Could you repeat exactly the lines below, from the line containing "Given: Click the 启动 link for MySQL57" through the last one, both included, while leaving out any pictures?

────────────────

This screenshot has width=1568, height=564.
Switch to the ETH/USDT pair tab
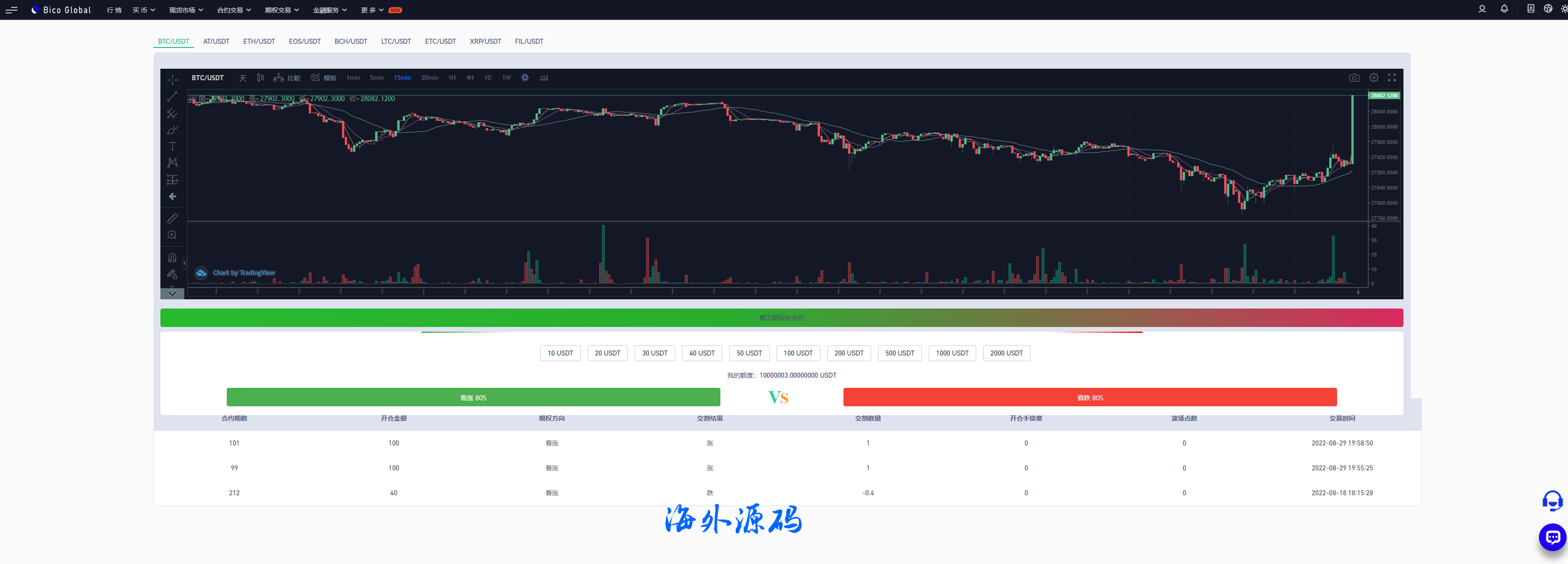[259, 42]
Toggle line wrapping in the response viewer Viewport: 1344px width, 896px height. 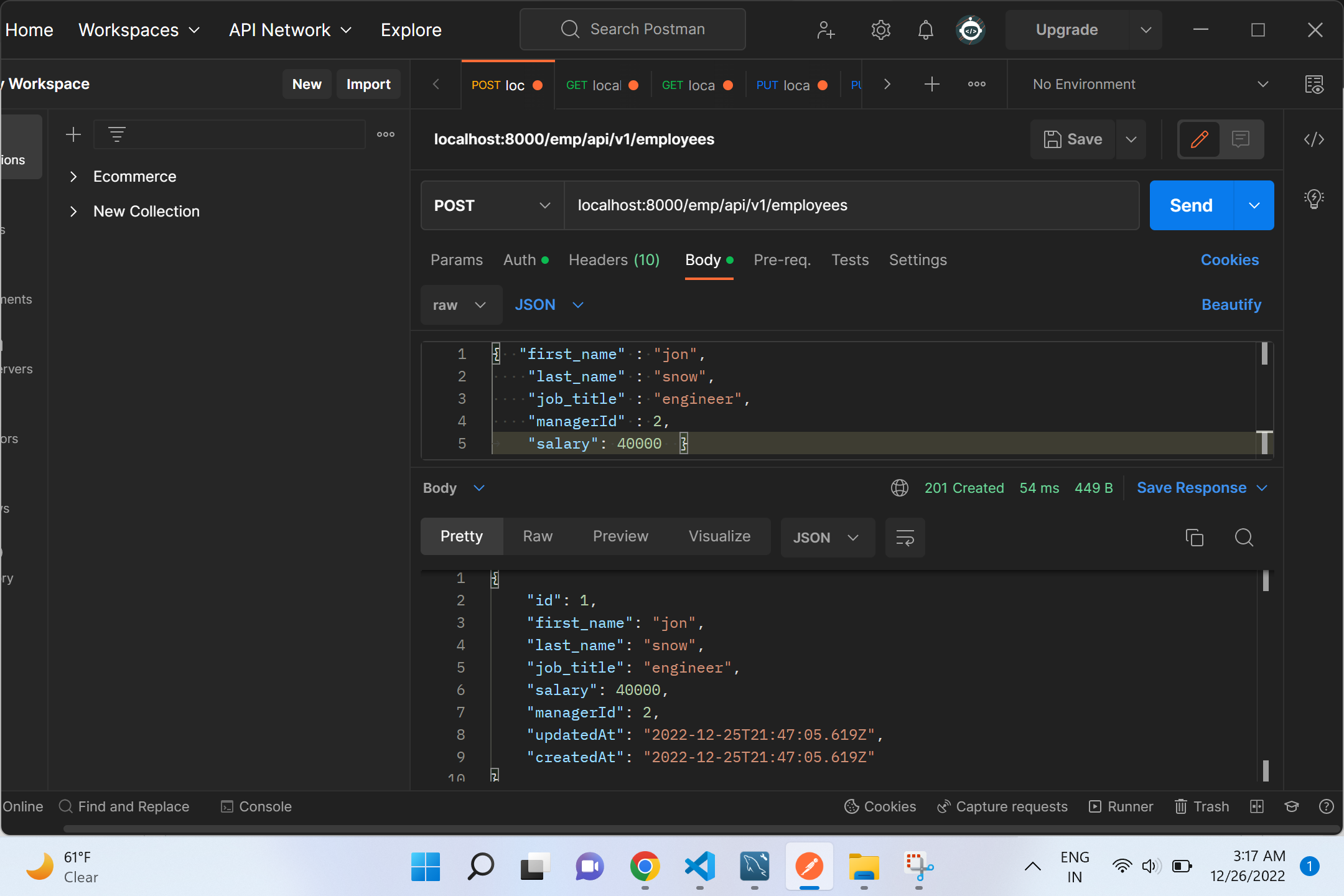coord(905,538)
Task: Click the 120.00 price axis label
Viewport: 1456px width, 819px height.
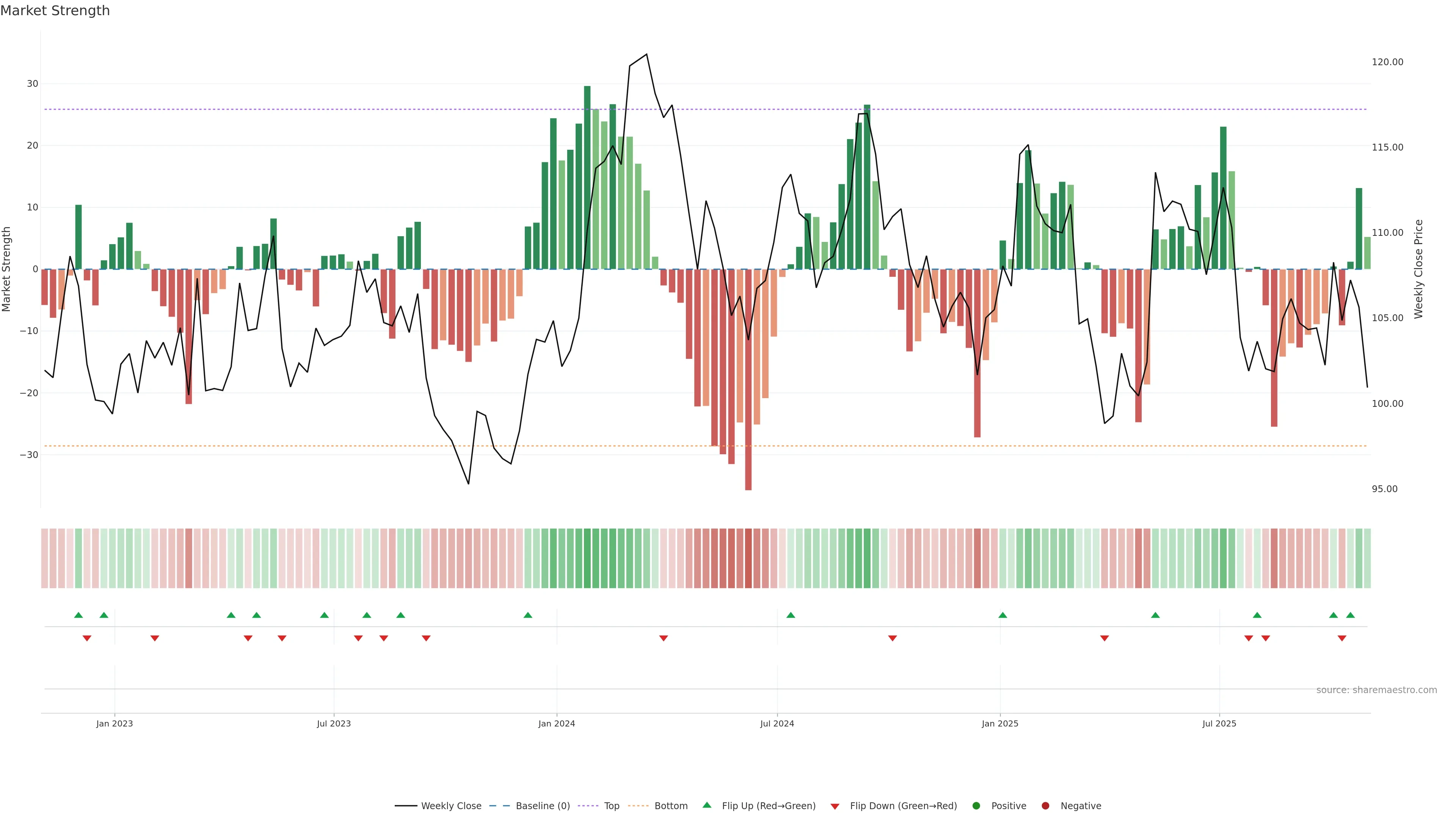Action: (x=1387, y=62)
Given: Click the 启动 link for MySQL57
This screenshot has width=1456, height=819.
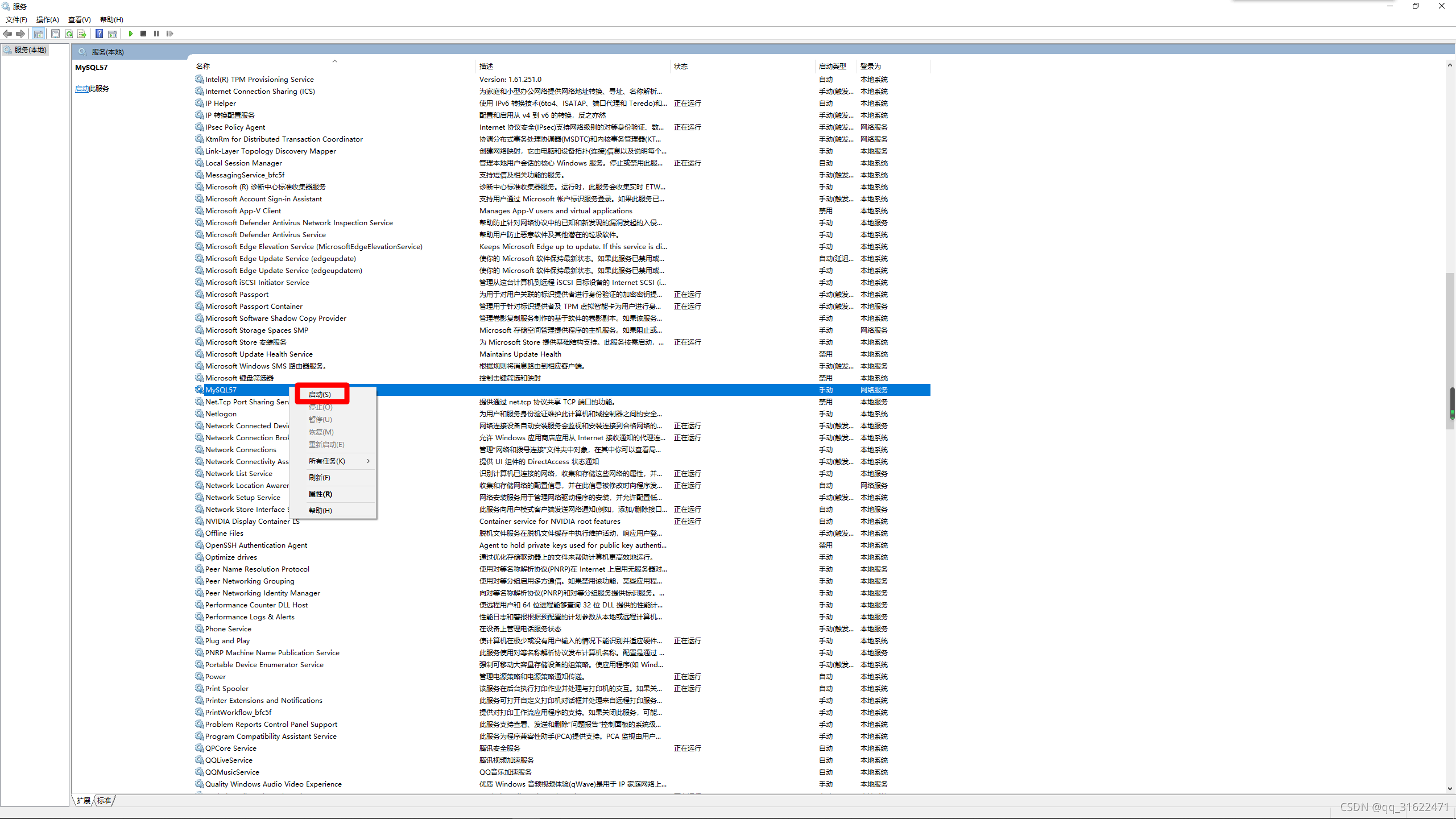Looking at the screenshot, I should [x=82, y=89].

────────────────

**Response**
Given: Click the 启动 link for MySQL57
This screenshot has width=1456, height=819.
Looking at the screenshot, I should [x=82, y=89].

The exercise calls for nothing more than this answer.